Prepared Remarks of Secretary Shaun Donovan Announcing a HOPE VI Award for Sheppard Square

Louisville, KY
Monday, May 23, 2011

Thank you, Manfred, for that introduction and for all you do to provide affordable housing for Louisville's families.

I'd also like to recognize Councilman David Tandy and Mayor Greg Fischer for their leadership of this fine city.

And thanks to Congressman John Yarmouth, who has been a champion of this development from the beginning.

It's an honor for me to be here today as we announce $22 million to revitalize the Sheppard Square public housing development.

Part of a $152 million investment around the country through the HOPE VI program to transform distressed public housing into successful, mixed-income communities, this funding will help make Sheppard Square an anchor and an asset for Louisville for decades to come.

But before I begin, I want to say a word about Davion Powell, a three-year old boy who just over a week ago was killed by a stray bullet in the 550 Apartments, a public housing complex not far from here.  Our thoughts and prayers are with his family today.

This tragedy reminds us that we can no longer accept the status quo in our poorest neighborhoods.

It reminds us in the starkest, most heartbreaking of terms that when we can predict the health, economic, and educational outcomes of children based not on their family's economic status, their educational backgrounds, or their talent, but on their zip codes, we are not living up to America's promise.

Indeed, we're here today because communities like Louisville have shown us that we don't have to accept those outcomes for our children.

In developments like the one right here in Liberty Green, we've seen how communities can use tools provided by the HOPE VI program to revitalize not just public housing, but a whole neighborhood.

Pioneered by former HUD Secretaries Jack Kemp and Henry Cisneros and with strong bipartisan support, HOPE VI has created nearly 86,000 homes in healthy, mixed-income communities that were once troubled by distressed public housing.

Just as importantly, it's raised the average income of residents by 75 percent or more.

And HOPE VI has leveraged twice the federal investment in private development capital, forging the public-private partnerships that our communities need and ensuring American taxpayers get the most "bang for the buck."

That's the kind of transformation I'm confident we're going to see at Sheppard Square, which I just had the opportunity to see for myself.

Through HOPE VI, Sheppard Square will provide more than 450 homes for local families -- from affordable rental homes to opportunities for sustainable homeownership.

Of course, as Mayor Fischer knows, a healthy neighborhood depends on more than stable housing. 

That's why Sheppard Square's plan will help local partners provide high-quality early education for children up to 8 years old, work to end the cycle of poverty by giving single-parent students the housing and support they need to graduate from college, and transform Hancock Street into a transit-oriented boulevard capable of attracting jobs.

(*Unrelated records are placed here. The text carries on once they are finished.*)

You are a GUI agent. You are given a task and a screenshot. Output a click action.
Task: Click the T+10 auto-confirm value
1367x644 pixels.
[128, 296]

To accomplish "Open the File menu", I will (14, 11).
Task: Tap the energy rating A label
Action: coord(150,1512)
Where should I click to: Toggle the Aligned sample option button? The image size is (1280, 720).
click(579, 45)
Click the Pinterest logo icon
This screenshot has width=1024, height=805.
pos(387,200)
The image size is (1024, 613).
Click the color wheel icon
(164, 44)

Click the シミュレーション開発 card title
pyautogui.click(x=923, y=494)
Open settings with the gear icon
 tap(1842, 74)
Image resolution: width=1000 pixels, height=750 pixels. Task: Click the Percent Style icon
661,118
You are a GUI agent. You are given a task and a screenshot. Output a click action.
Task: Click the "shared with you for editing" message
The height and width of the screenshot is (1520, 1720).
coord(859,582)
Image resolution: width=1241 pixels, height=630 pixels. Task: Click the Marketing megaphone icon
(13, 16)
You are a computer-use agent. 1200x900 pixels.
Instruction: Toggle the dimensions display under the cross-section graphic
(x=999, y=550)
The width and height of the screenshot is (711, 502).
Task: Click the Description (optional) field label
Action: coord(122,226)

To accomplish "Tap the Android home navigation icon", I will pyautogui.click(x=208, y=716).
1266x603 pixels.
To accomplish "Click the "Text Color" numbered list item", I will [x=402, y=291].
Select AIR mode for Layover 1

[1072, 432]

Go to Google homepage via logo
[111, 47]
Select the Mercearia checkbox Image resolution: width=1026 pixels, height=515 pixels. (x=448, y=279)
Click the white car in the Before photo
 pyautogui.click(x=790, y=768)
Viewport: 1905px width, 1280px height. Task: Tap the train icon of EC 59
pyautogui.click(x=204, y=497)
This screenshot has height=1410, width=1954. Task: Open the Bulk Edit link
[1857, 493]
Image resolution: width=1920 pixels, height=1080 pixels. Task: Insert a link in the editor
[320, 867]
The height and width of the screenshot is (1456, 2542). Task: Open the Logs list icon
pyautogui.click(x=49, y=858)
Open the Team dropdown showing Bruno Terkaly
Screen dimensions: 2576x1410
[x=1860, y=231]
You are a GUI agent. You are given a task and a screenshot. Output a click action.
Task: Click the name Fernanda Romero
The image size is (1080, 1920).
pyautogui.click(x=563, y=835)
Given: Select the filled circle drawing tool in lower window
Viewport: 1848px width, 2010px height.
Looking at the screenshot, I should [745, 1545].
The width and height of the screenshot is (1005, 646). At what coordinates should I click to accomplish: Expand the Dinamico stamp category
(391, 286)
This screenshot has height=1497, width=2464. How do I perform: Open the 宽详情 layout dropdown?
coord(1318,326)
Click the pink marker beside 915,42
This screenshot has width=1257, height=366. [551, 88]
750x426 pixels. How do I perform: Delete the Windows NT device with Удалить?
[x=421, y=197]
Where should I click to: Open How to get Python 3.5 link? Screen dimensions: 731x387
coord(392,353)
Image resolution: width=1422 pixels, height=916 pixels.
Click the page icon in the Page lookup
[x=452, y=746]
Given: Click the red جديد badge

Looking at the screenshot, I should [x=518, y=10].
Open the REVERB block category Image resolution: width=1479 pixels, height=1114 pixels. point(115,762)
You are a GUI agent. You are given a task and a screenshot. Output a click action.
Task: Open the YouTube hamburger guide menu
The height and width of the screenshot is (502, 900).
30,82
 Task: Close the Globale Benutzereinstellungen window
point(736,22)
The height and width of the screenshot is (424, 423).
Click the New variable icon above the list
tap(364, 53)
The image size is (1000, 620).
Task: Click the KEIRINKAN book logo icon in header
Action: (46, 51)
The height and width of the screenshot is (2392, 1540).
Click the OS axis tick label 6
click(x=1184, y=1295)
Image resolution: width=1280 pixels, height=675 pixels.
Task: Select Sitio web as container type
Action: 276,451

We've learned from innovative cities like Louisville that the most successful HOPE VI developments are closely linked to school reform, to revitalizing other distressed housing in the neighborhood, and the retail stores and small businesses every community needs to thrive. 

It's communities like this one that have inspired us in the Obama Administration to build on HOPE VI with our Choice Neighborhoods initiative.

By transforming all distressed housing in a neighborhood, and tying this transformation to the Department of Education's Promise Neighborhoods initiative, Choice Neighborhoods will ensure there is stable housing, quality learning opportunities, and quality job opportunities at the center of these communities.

Only then will children have access to the stable housing, strong neighborhoods, and good schools we need to out-educate our competitors and win the future.

As President Obama has said, "If poverty is a disease that infects an entire community in the form of unemployment and violence, failing schools and broken homes, then we can't just treat those symptoms in isolation. We have to heal that entire community."

Beginning that healing process is what today's announcement is about.

The families of Sheppard Square deserve nothing less -- and that's why I'm so honored to be with all of you today.